Espiralar o tempo:
arquivos vivos de insurgência e memória trans na Unicamp
Keywords:
Memória trans, Corpos Dissidentes, Heterotopia, Fabulação política, Cotas transAbstract
This article analyzes the experiences of the Transmoras Atelier and the Trans Consciousness Center of Unicamp (NCT) in constructing a unique regime of trans memory within the university context, articulating art, politics, and collective education. Based on three ethnographic experiences that connect situationally, we explore how these practices configure an insurgent way of producing and transmitting memory; a spiral, embodied memory that relies on living archives, intergenerational repertoires, and aesthetic-political technologies developed by trans people.

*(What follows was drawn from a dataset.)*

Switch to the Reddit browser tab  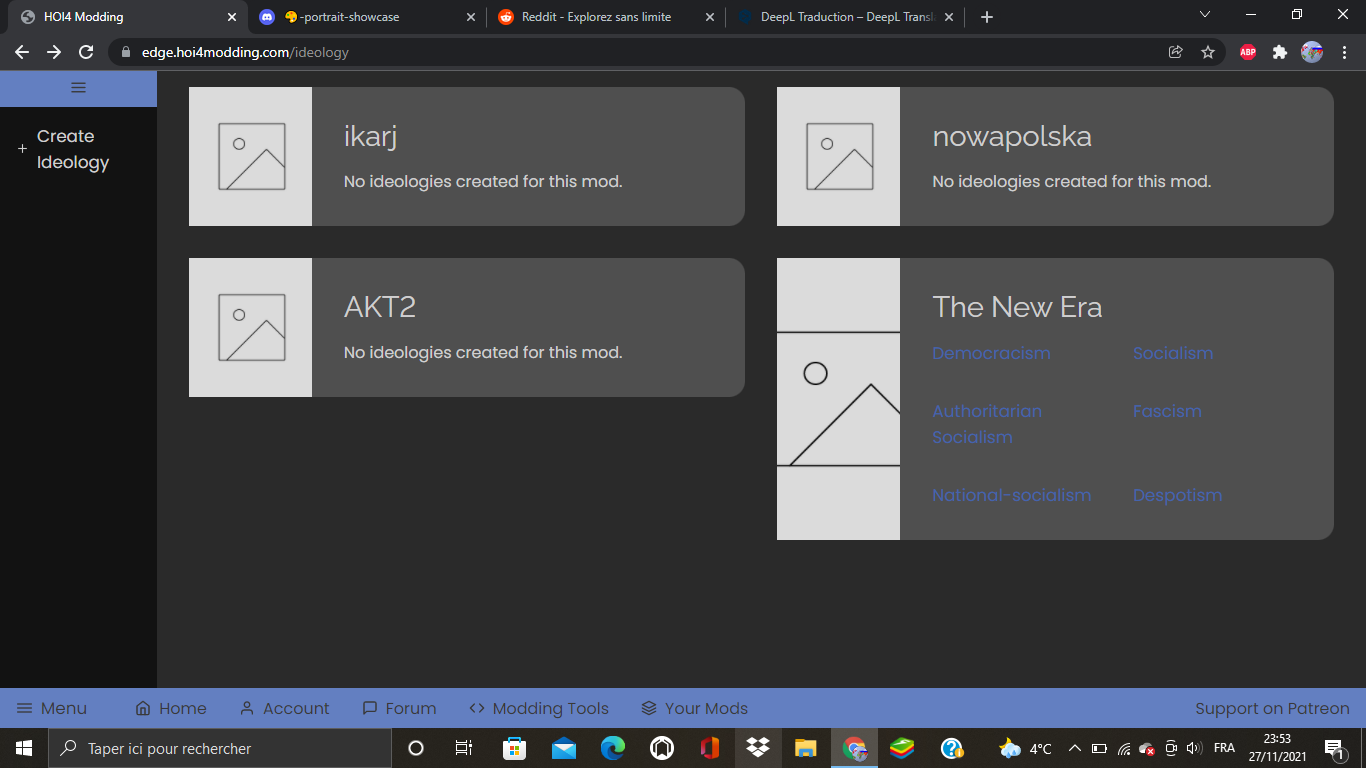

The Transmoras Atelier, with its practices of textile transmutation and artivism, produces a heterotopia that displaces the established meanings of the university; while the NCT acts as a laboratory for political elaboration, creation of democratic devices, and articulation for affirmative action policies, culminating in the approval of trans quotas at Unicamp in 2025. We argue that these actions constitute forms of institutional hacking that resignify the university space and challenge its traditional regimes of legitimacy. Thus, the article demonstrates how dissident bodies, by entering, remaining in, and transitioning through the university, transform it, producing memory, political narrative, and new ways of existing in higher education.